PostPosted: Mon Feb 08, 2016 5:10 pm
The stairs wound onwards, down and down and down and down in a plunging spiral. Nahm didn't know how long he'd been climbing down. His legs were tired. He sat down on the stairs to rest. The problem with spiral staircases was that there was no telling how much longer they were, because you couldn't see past the curve, so they could be just a little longer or they could be a lot longer. He looked back up to the footprints he'd left in body heat on the steps above him, watching them fade as the residual warmth dissipated into the air. For hide and seek, you had to count to 100; that was because if you waited a shorter time, the footprints would still be bright and obvious, and while tracking someone by their residual heat trail was fun too, that wasn't the point of hide and seek. But that meant that Nahm couldn't follow his own trail back, nor could Ahm find him that way.

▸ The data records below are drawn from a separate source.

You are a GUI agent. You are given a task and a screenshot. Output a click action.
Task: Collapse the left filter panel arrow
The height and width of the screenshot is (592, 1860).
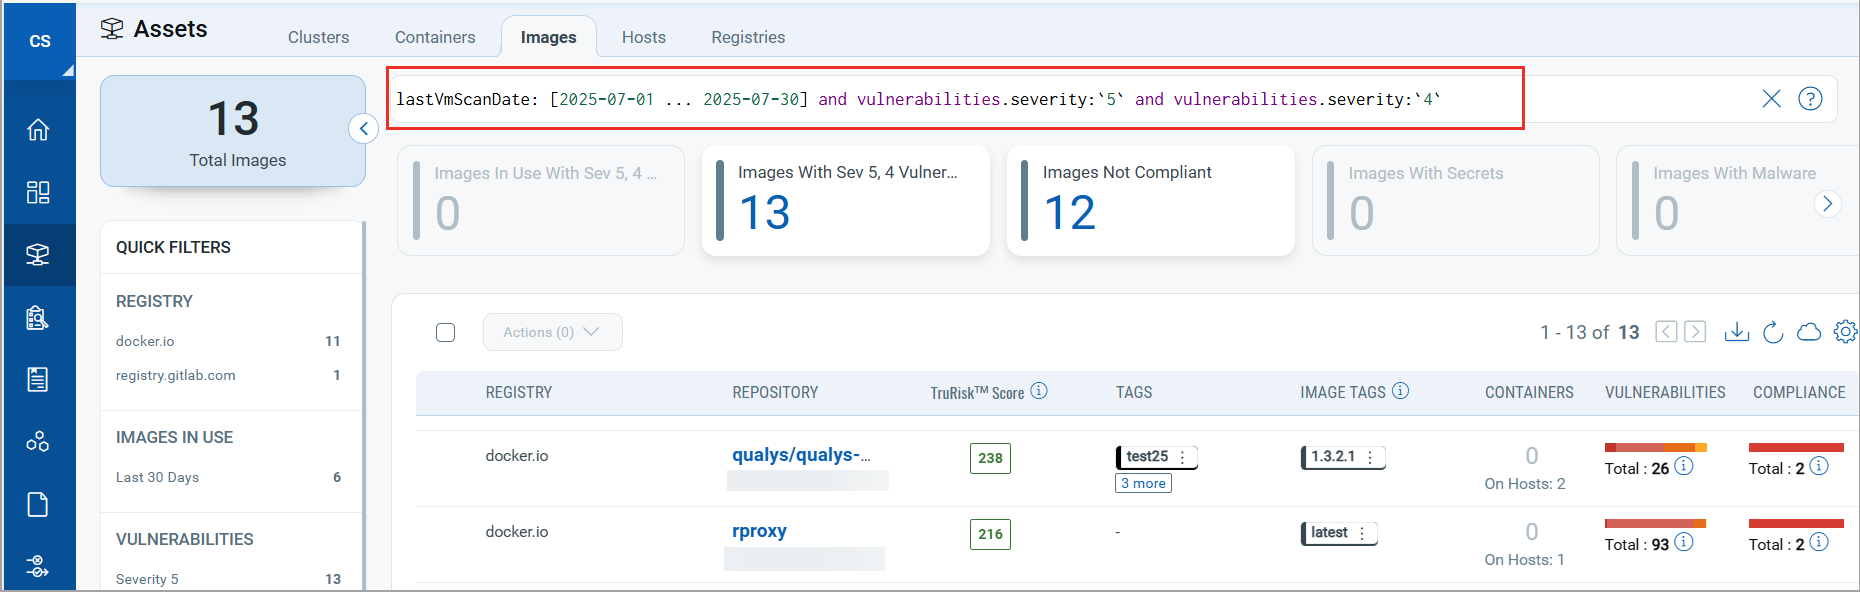point(364,128)
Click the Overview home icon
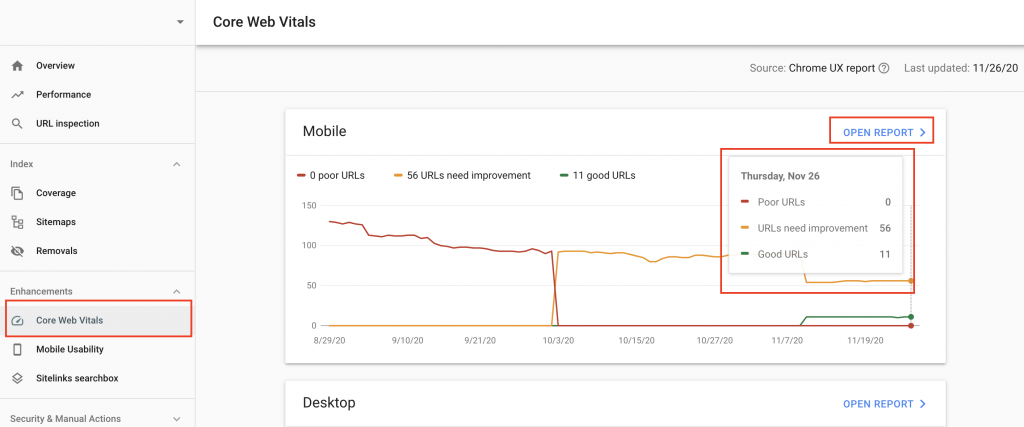The image size is (1024, 427). [18, 65]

Ahm would find him if he didn't get back soon. He was sure of it. Even if Ahm had to go get the adults. But it would be better if the adults didn't have to know that he'd gotten lost while they played. Adults had weird priorities, and they might forbid hide and seek, and then everyone would be mad at Nahm, like it was his fault. Nahm got back to his feet. If he wanted to get found, he should do something about getting back toward the clanhold, and he'd decided to try finding stairs back up, so the first order of business was obviously to finish climbing down this staircase so that he could try to find the way up and out.

The staircase was already way longer than he'd thought it would be, and it was longer than he thought it would be before it ended. But it ended eventually. Nahm slipped out of the narrow arch into a small, round room lined with tiny arched alcoves. Each alcove held a skull, and each skull had a candle places atop it. The candles were not lit, of course, which was a relief. He didn't like candles. They weren't like corpselight; they hurt. He tiptoed over to one of the alcoves and pried the candle off its skull. It was difficult to pull off. There were layers on layers of dripping wax holding the candle down to the bone, but with some patient wiggling and pulling, the candle came loose with a soft pop. He sniffed it; it smelled like tallow and soot. It tasted like tallow and soot, too, and like dust, and a little like bone at the bottom end of it.

The big wooden door on the other side of the round room was heavy and difficult to push. As Nahm pushed it, its hinges shrilled a high screeching note, rust grinding on rust, and he wanted to stop and cover his ears, but if he did he thought the door might swing shut. He set his shoulder against it and used his footclaws to dig into the cracks in the stone floor and shove, and when the door opened enough for him to slide through, he darted through the opening. He'd been right. The door swung shut with a hollow boom that echoed down the natural tunnel outside it, and when he turned to tug at the heavy metal ring set into the door, it didn't budge. He swallowed hard and turned around again. He was good and stuck now, and he could only keep going forward, wherever that went.